▼

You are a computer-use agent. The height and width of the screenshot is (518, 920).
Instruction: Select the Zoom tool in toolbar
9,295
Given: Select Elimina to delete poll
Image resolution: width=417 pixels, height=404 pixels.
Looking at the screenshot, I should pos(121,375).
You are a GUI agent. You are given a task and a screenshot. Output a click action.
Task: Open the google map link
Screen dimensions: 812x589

▲

◆ YOUR OBJECTIVE
Lay out every line of the records above as a JSON list of strings, one string per line, leaving out any blank lines.

◆ TASK RESULT
[
  "You are a computer-use agent. The height and width of the screenshot is (518, 920).",
  "Instruction: Select the Zoom tool in toolbar",
  "9,295",
  "Given: Select Elimina to delete poll",
  "Image resolution: width=417 pixels, height=404 pixels.",
  "Looking at the screenshot, I should pos(121,375).",
  "You are a GUI agent. You are given a task and a screenshot. Output a click action.",
  "Task: Open the google map link",
  "Screen dimensions: 812x589"
]